*** Opening EXTRACTED MATERIAL ***

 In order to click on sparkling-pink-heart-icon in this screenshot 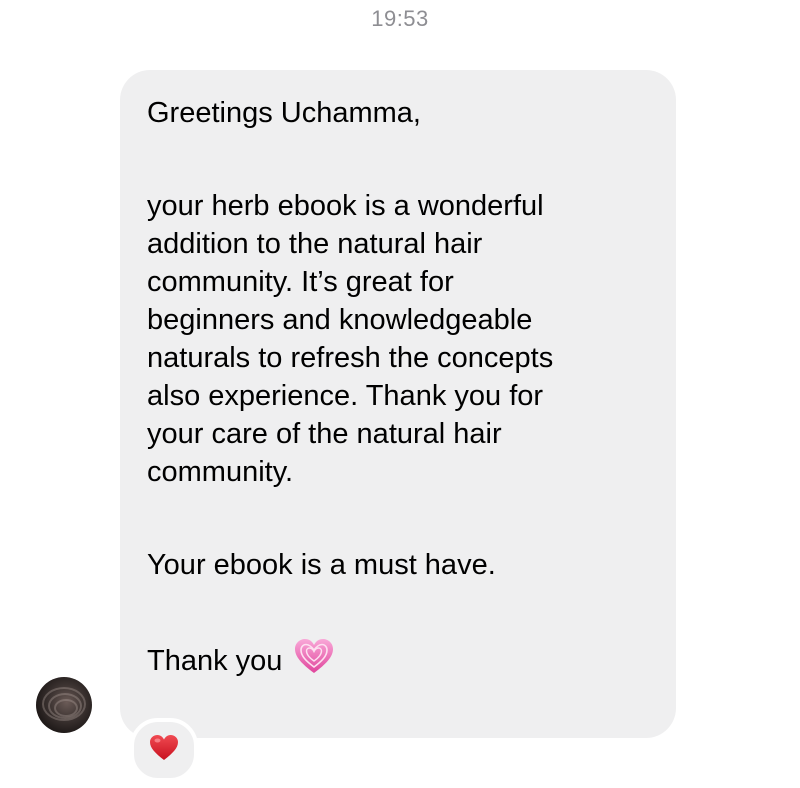, I will do `click(314, 662)`.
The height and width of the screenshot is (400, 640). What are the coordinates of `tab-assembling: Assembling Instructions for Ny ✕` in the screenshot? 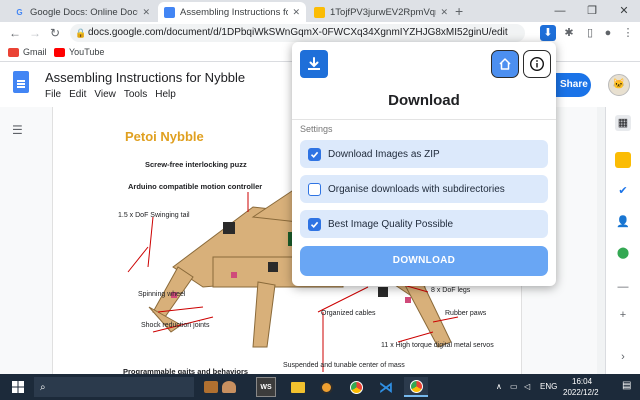 It's located at (232, 12).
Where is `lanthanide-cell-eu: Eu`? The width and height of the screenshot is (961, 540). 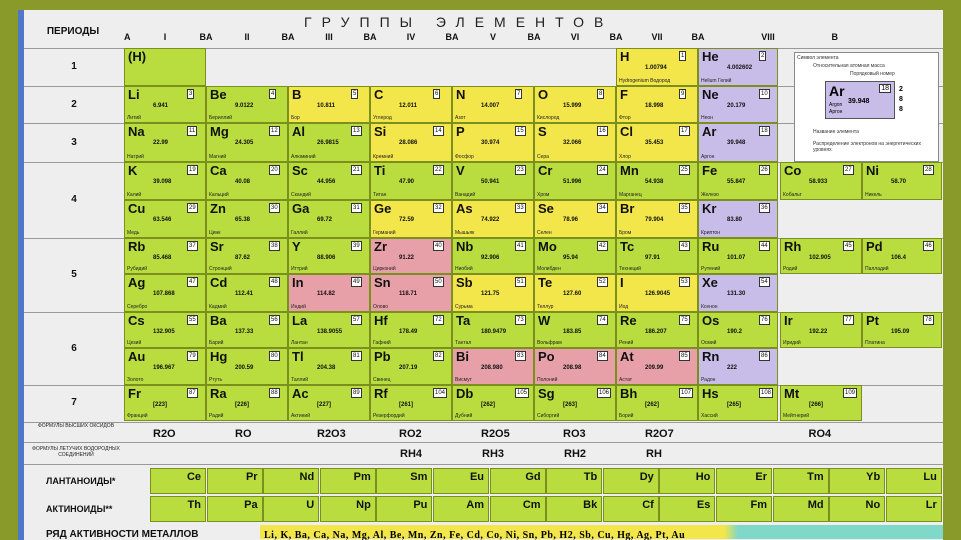
lanthanide-cell-eu: Eu is located at coordinates (461, 481).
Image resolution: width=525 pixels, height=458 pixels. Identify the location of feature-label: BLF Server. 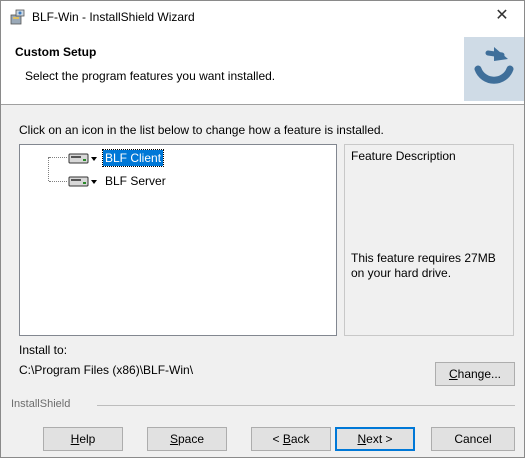
(136, 181).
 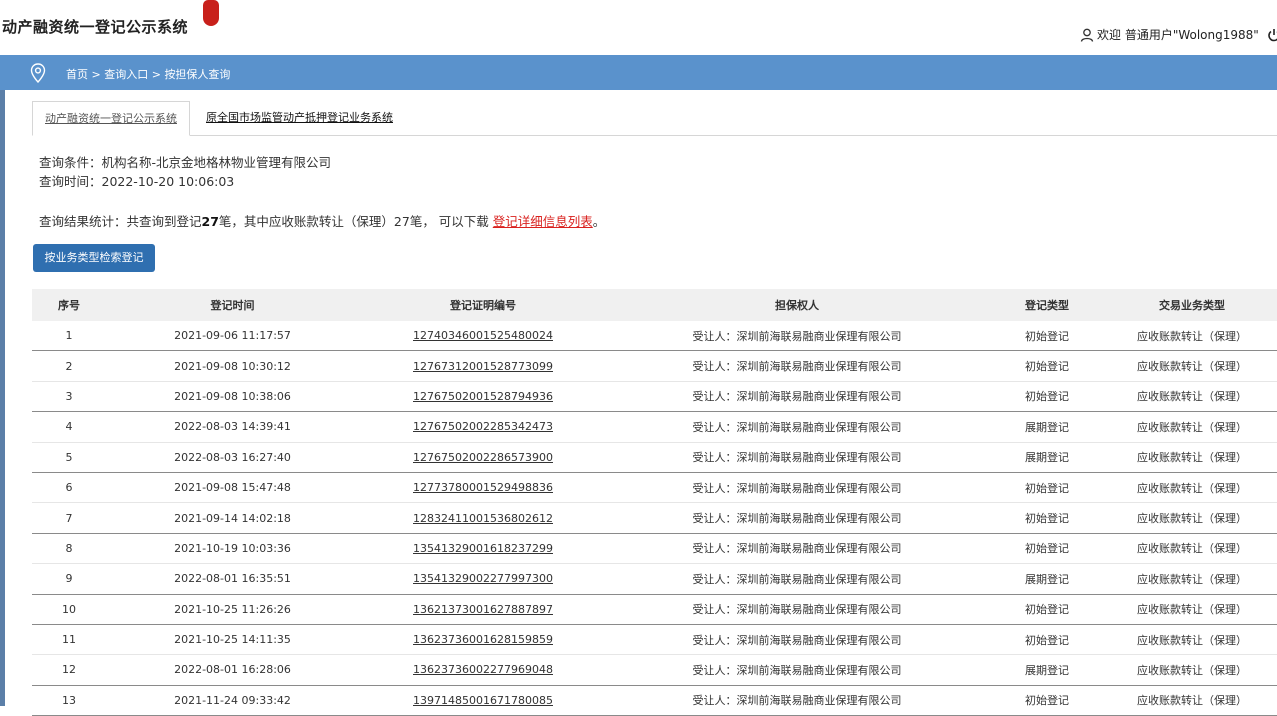 What do you see at coordinates (232, 579) in the screenshot?
I see `cell-time: 2022-08-01 16:35:51` at bounding box center [232, 579].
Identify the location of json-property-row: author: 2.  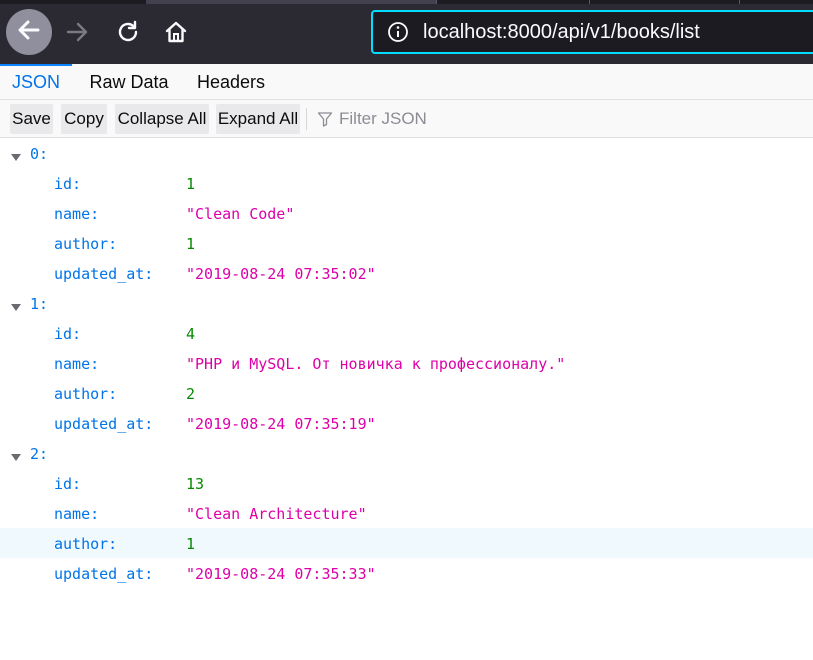
(406, 393).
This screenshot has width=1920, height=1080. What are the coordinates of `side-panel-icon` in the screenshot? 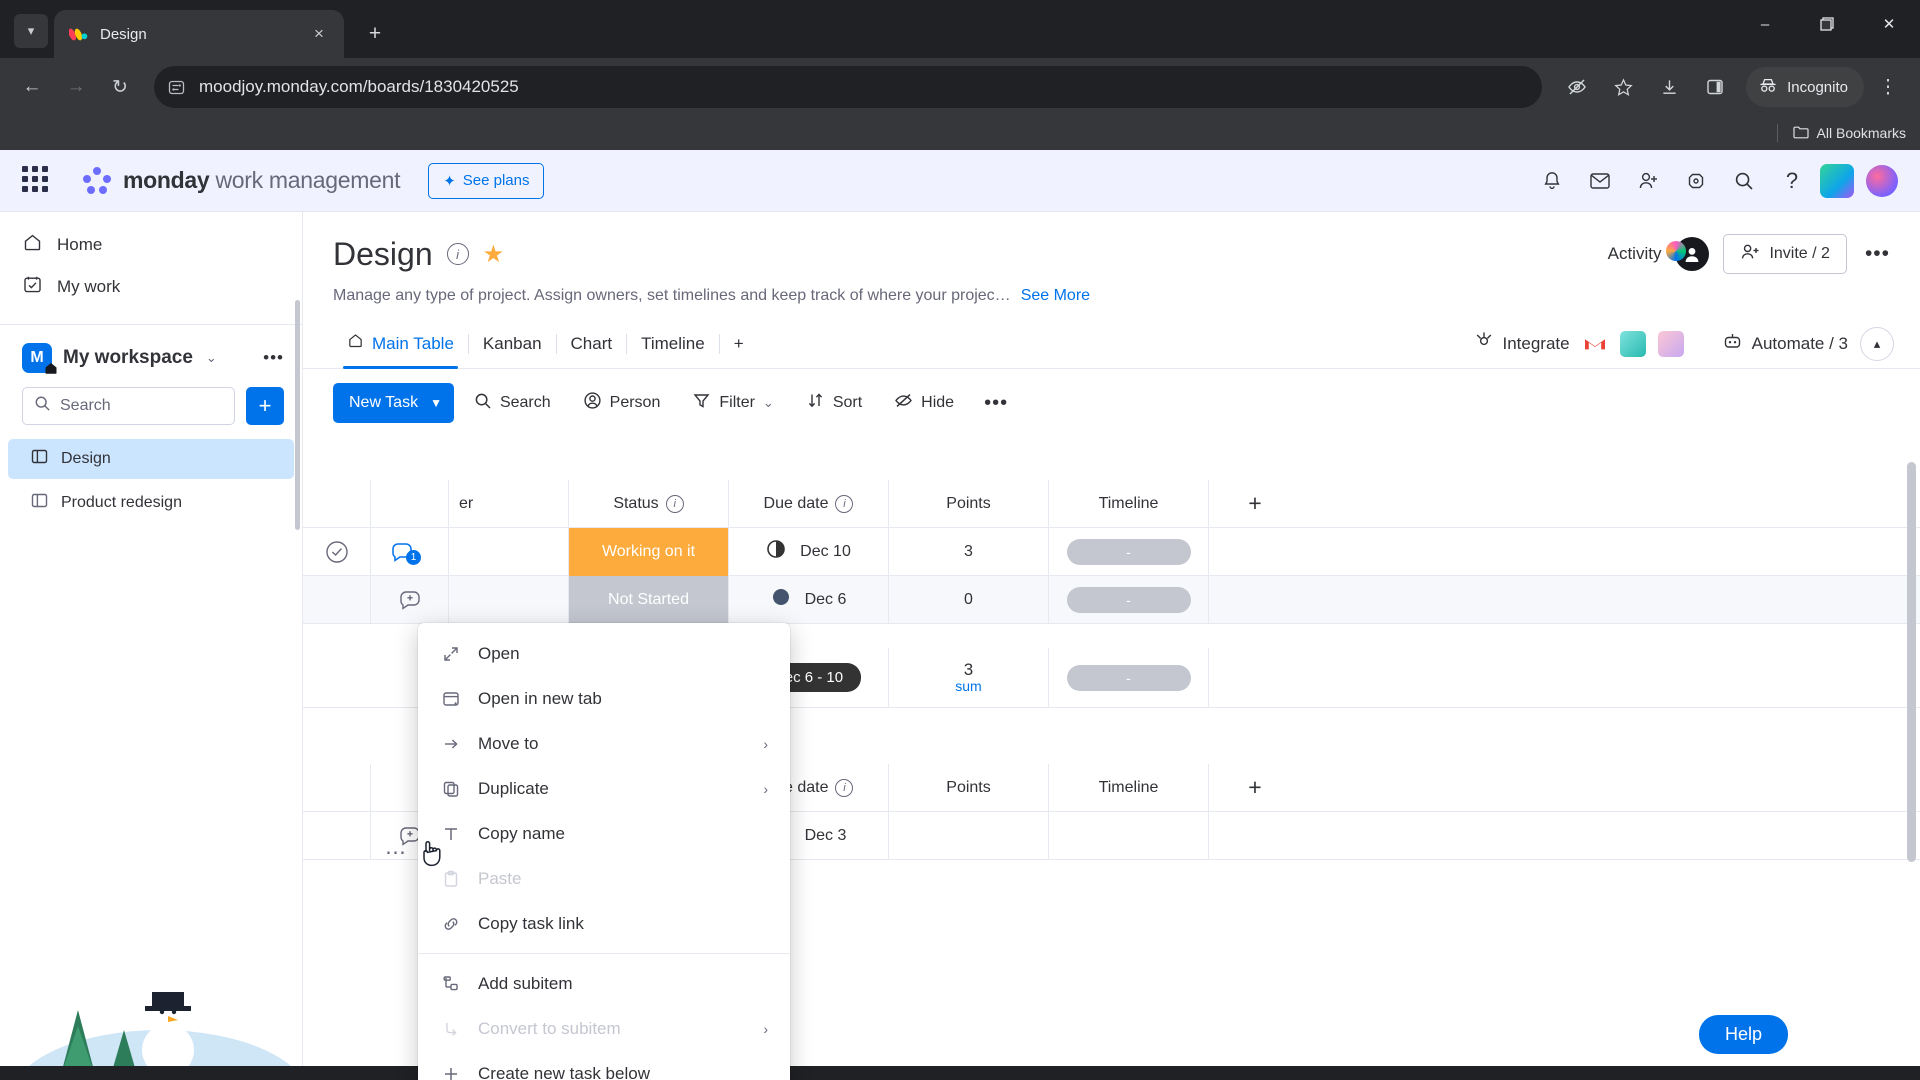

*** Closing EXTRACTED MATERIAL ***

PROBLEM STATEMENT → Starting with the line that contains "Identify the location of json-property-row: author: 2." and going on through the end of the data, write those lines again with "coordinates" changed to "position" and nothing else altered. Leave the pictures out.

RESULT OF THE TASK →
Identify the location of json-property-row: author: 2.  
(406, 393).
This screenshot has width=1920, height=1080. What are the position of `side-panel-icon` in the screenshot? 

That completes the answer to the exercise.